> EXERCISE REQUIREMENTS: Condense the paragraph in the text on concussion guidelines below that begins "A year ago (the) Legislature passed a law" into a short list of its main points.

::: TEXT PASSAGE

Even though there are ongoing language clarifications in state law on high school activities concussion requirements, the Juneau School District unanimously passed guidelines that follow the law.
The state Legislature last year approved a law — effective this year — that required specific guidelines of school district’s in how they handle concussions.
One sticking point, which is currently back in the Legislature, is that the law states students can’t come back into play without approval from a physician who is “certified in concussion management.”
There is no universal certification for that in this state.
“A year ago (the) Legislature passed a law providing for specific guidelines on when a student athlete could return to the field for practice or competition if they had suffered a concussion,” said Superintendent Glenn Gelbrich. “Clearly the motive for this is about student safety. The challenge has been part of the legislative requirement. ... It basically requires us to do something we can’t do with anyone in Alaska. So lots and lots of people have been working with legislators to craft language that is consistent with the intent of this, in a way that’s doable. The language of that legislation has made serious progress. The one problem is there is some language attached to this that is more controversial.”
Gelbrich didn’t get into specifics of what that other language entails.
Board member Barbara Thurston was concerned about what the implications of passing it with the unclear language would be.
Gelbrich said the guidelines are already in place — and were back at the start of school athletics this year — and that the district guidelines don’t specify that a physician must clear a student. He said the guidelines outline the process for taking a student out of play — and putting them back in.

::::::
::: EXTRACTED DATA

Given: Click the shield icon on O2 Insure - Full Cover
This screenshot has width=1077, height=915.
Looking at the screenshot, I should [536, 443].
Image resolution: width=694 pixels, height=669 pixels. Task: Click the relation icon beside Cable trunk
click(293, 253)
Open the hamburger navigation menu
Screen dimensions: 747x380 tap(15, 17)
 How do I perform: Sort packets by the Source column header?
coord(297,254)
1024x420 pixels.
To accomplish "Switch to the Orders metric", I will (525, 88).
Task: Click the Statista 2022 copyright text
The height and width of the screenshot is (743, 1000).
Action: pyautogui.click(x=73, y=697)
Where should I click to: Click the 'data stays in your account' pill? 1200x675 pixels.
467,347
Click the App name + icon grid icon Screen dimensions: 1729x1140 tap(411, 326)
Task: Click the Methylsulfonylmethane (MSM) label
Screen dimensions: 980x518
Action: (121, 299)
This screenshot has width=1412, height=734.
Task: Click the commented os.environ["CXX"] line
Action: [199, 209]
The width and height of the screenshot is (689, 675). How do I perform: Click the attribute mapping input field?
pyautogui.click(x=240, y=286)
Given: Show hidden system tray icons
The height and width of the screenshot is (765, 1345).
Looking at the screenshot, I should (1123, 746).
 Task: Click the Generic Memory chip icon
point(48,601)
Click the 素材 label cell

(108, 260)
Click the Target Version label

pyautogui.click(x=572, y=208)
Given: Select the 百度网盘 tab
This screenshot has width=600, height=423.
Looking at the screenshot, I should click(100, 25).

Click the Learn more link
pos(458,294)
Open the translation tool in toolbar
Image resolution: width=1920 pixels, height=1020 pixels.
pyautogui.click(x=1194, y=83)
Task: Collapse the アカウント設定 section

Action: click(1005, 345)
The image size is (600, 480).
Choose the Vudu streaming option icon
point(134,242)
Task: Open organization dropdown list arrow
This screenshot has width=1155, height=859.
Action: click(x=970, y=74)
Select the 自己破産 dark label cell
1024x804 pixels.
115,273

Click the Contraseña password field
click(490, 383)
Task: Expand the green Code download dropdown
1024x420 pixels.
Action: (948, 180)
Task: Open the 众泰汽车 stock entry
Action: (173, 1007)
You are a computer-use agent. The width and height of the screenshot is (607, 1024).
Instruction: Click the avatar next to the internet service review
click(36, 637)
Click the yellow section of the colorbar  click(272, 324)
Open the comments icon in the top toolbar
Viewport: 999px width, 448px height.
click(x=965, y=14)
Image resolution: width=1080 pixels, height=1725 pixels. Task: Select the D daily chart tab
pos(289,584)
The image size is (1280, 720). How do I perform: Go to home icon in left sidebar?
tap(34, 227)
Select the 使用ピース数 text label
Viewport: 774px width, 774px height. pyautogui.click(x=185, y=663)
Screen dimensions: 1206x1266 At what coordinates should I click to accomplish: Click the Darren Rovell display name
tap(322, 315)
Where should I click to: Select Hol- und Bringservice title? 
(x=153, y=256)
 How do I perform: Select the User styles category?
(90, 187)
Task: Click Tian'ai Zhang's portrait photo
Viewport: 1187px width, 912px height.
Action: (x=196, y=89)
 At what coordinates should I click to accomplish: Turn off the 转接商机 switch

::::::

> YOUR RESPONSE:
- Superintendent Glenn Gelbrich said the Legislature passed a law a year ago setting specific guidelines for when a student athlete who had suffered a concussion could return to practice or competition.
- He said the law's motive is clearly student safety.
- The challenge is part of the legislative requirement, which basically requires the district to do something it can't do with anyone in Alaska.
- Many people have been working with legislators to craft language that fits the law's intent and is doable, and that language has made serious progress.
- The one problem is that some more controversial language is attached to it.